論文の概要: Tokenize Anything via Prompting
- arxiv url: http://arxiv.org/abs/2312.09128v2
- Date: Wed, 17 Jul 2024 04:34:37 GMT
- ステータス: 処理完了
- システム内更新日: 2024-07-18 22:58:48.775777
- Title: Tokenize Anything via Prompting
- Title(参考訳): プロンプティングによるものごとのトークン化
- Authors: Ting Pan, Lulu Tang, Xinlong Wang, Shiguang Shan,
- Abstract要約: 我々は,任意のものを同時にセグメンテーションし,認識し,キャプションすることができる統一的,迅速なモデルを提案する。
我々は、50億のパラメータを持つ事前学習されたCLIPモデルから、巨大なセグメンテーションマスク、eg、SA-1Bマスク、セマンティックプリミティブを持つ一般化可能なモデルをトレーニングする。
我々は,このモデルが汎用領域コンテキストを符号化できる汎用領域レベルの画像トークン化器であると考えている。

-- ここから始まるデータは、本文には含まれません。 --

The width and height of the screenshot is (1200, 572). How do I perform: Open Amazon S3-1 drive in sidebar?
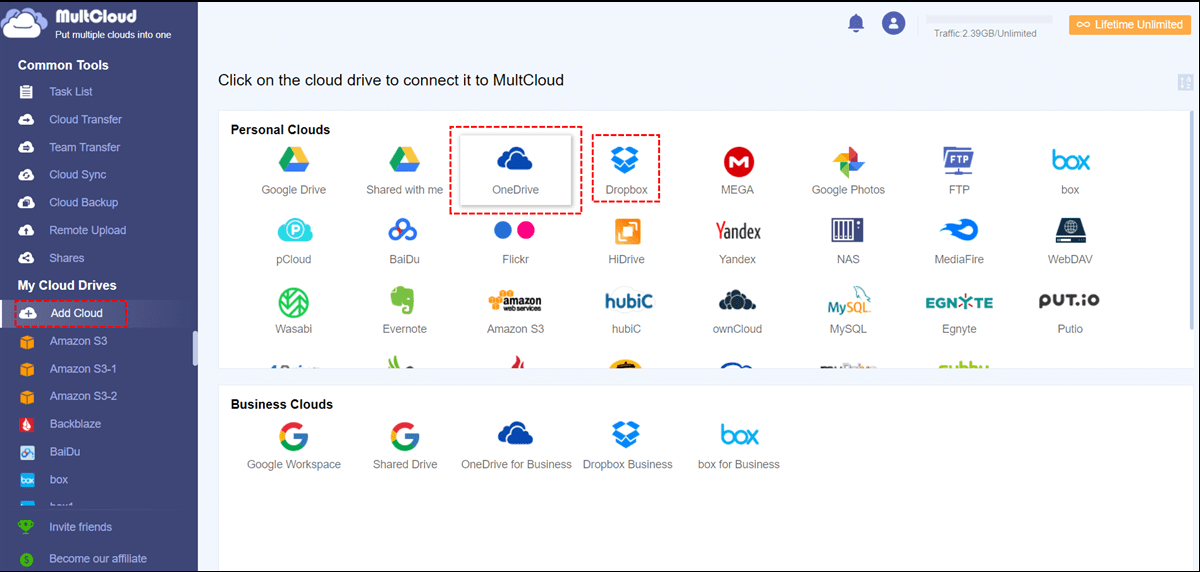tap(83, 369)
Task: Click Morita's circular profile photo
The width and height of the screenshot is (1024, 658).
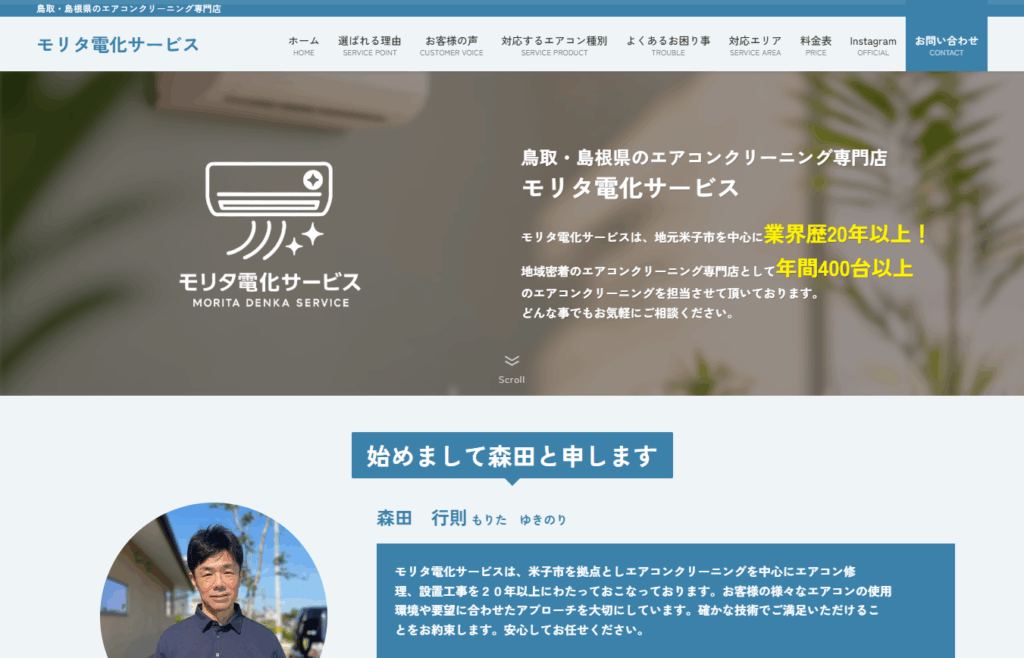Action: (213, 596)
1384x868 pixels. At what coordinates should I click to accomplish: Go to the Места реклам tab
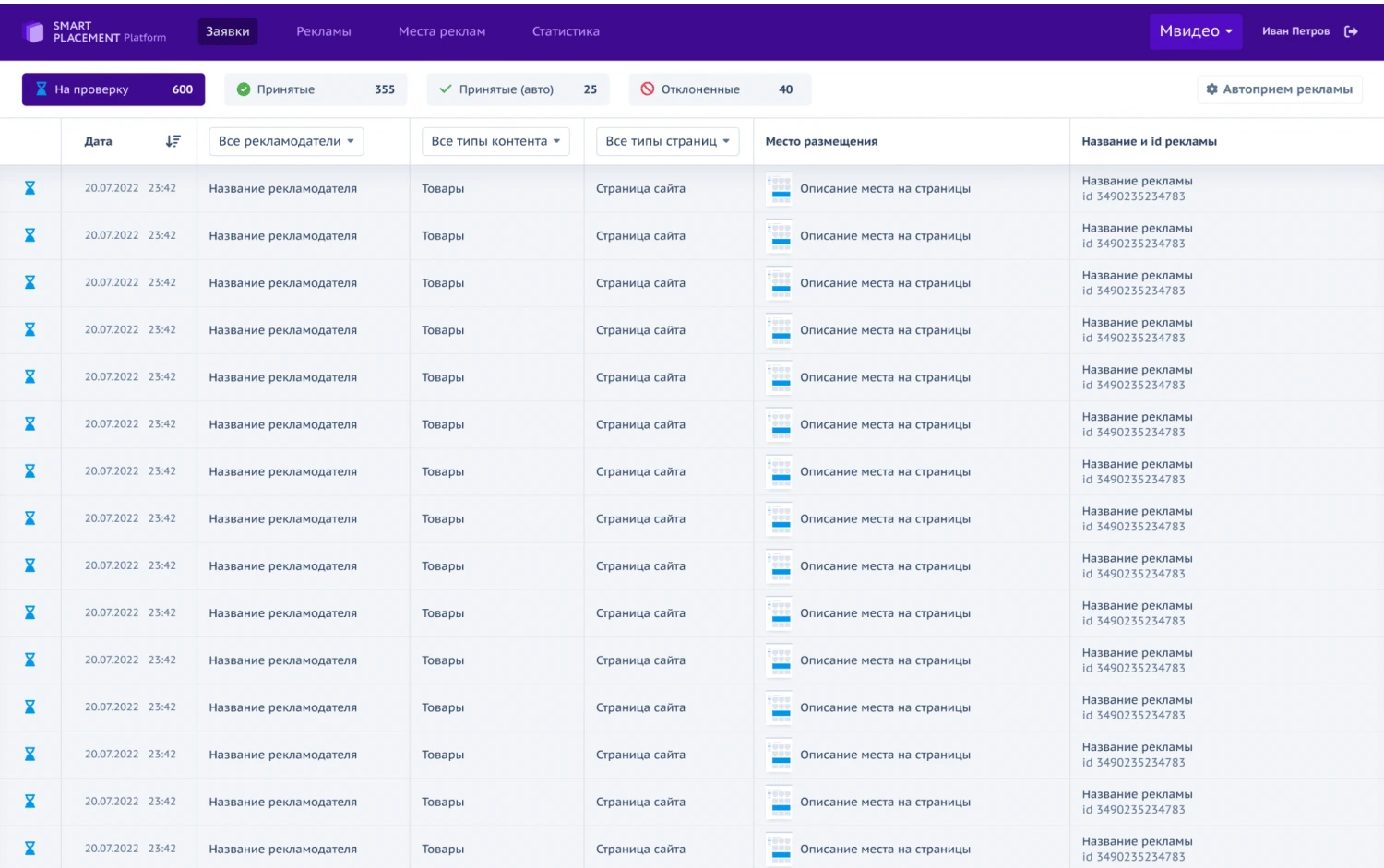pyautogui.click(x=442, y=31)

- 参考スコア(独自算出の注目度): 65.93061853439512
- License: http://arxiv.org/licenses/nonexclusive-distrib/1.0/
- Abstract: We present a unified, promptable model capable of simultaneously segmenting, recognizing, and captioning anything. Unlike SAM, we aim to build a versatile region representation in the wild via visual prompting. To achieve this, we train a generalizable model with massive segmentation masks, \eg, SA-1B masks, and semantic priors from a pre-trained CLIP model with 5 billion parameters. Specifically, we construct a promptable image decoder by adding a semantic token to each mask token. The semantic token is responsible for learning the semantic priors in a predefined concept space. Through joint optimization of segmentation on mask tokens and concept prediction on semantic tokens, our model exhibits strong regional recognition and localization capabilities. For example, an additional 38M-parameter causal text decoder trained from scratch sets a new record with a CIDEr score of 164.7 on the Visual Genome region captioning task. We believe this model can be a versatile region-level image tokenizer, capable of encoding general-purpose region context for a broad range of visual perception tasks. Code and models are available at {\footnotesize \url{https://github.com/baaivision/tokenize-anything}}.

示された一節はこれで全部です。